Hal ini juga berhubungan dengan kebijakan manajemen yang dapat menentukan atau
mengambil keputusan dalam pemberian kredit. Ketika pendapatan mengalami kenaikan maka
dapat disertai dengan kenaikan piutang. Conditional revenue model didasarkan pada
discretionary revenueyang merupakan perbedaan antara perubahan aktual pada piutang dan
perubahan prediksi pada piutang berdasarkan pada model. Piutang yang tidak normal, tinggi
atau rendah, mengindikasikan adanya manajemen pendapatan (Stubben, 2010).
Disclosure
Kata Disclosure memiliki arti tidak menutupi atau tidak menyembunyikan. Apabila
dikaitkan dengan data, Disclosure berarti memberikan data yang bermanfaat kepada pihak yang
memerlukan. Jadi data tersebut harus benar-benar bermanfaat, karena apabila tidak bermanfaat,
maka tujuan dari pengungkapan (Disclosure) tersebut tidak akan tercapai.
Apabila dikaitkan dengan laporan keuangan, Disclosure mengandung arti bahwa
laporan keuangan harus memberikan informasi dan penjelasan yang cukup mengenai hasil
aktifitas suatu unit usaha. Dengan demikian informasi yang diungkapkan harus jelas, lengkap
dan dapat menggambarkan secara tepat mengenai kejadian-kejadian ekonomi yang
berpengaruh terhadap hasil operasi unit usaha tersebut.
Tiga konsep pengungkapan yang umumnya diusulkan adalah sebagai berikut :
1. Pengungkapan yang cukup (Adequate)
Disclosure yang minimal harus ada sehingga ikhtisar-ikhtisar keuangan menjadi
tidak menyesatkan.

2. Wajar (Fair Disclosure)


Tersirat tujuan-tujuan etis untuk memberikan perlakuan yang sama kepada
semua pihak yang merupakan pembaca potensi pembaca potensial dari laporan
keungan.

3. Lengkap (Full)
Berarti penyajian semua informasi yang relevan. Bagi beberapa pihak Full
Disclosure berarti penyajian informasi secara berlebih-lebihan dan karenanya tidak
tepat. Informasi yang berlebih-lebihan adalah berbahaya karena penyajian informasi
dengan detail terlalu banyak justru akan menyembunyikan informasi yang penting
dan membuat laporan keuangan menjadi sukar diinterpretasikan.
Pertanyaan:

Teori keagenan itu akan muncul konflik antara prinsipal (pemegang saham) dengan agen
(manajemen) bagaimana?

Hubungan agency teori dengan manajemen laba?
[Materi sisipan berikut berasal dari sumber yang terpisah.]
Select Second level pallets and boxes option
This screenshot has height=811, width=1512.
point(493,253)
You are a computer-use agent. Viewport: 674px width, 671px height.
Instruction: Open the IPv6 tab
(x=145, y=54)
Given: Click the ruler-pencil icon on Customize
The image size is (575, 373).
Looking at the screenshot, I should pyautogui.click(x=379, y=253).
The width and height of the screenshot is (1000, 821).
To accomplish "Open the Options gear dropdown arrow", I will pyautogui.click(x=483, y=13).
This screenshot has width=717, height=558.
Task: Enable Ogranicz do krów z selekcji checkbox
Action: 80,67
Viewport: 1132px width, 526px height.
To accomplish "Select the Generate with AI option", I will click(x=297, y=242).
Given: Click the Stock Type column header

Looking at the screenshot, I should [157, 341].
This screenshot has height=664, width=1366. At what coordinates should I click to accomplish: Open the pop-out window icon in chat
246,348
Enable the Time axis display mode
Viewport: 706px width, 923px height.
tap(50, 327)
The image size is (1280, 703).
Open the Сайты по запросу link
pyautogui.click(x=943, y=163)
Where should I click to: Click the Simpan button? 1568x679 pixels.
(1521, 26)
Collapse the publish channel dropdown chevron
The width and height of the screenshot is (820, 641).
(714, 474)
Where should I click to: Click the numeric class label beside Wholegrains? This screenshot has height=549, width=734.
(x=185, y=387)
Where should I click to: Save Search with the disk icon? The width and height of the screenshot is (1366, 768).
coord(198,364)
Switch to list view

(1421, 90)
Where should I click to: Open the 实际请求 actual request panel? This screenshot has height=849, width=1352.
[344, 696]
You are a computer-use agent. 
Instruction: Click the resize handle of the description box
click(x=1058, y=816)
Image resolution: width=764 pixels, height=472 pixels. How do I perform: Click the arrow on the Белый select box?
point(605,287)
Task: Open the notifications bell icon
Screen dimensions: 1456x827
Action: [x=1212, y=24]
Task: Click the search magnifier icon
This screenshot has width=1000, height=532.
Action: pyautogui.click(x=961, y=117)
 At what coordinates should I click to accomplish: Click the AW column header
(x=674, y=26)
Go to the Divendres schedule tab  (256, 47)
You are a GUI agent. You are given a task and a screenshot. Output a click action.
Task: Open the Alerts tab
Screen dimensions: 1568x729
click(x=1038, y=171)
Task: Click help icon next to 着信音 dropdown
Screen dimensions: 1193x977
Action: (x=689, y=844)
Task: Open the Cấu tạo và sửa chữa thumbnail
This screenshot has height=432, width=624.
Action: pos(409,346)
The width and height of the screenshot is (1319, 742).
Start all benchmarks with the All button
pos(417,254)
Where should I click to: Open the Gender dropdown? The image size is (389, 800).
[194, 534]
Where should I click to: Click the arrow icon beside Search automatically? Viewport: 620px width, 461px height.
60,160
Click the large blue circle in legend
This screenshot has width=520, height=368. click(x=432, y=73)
Bagaimana memotivasi agen?

Agen lebih banyak memiliki informasi, agar informasi yang didapat agen seluruhnya bisa
tersampaikan secara efektif bagaimana? memaksimalkan kepentingannya sendiri dengan
melakukan tindakan yang tidak semestinya atau sering disebut disfunctional behaviour, dimana
tindakan ini dapat merugikan principal.

Dalam manajemen laba penurunan laba oleh perusahaan terjadi saat kondisi apa?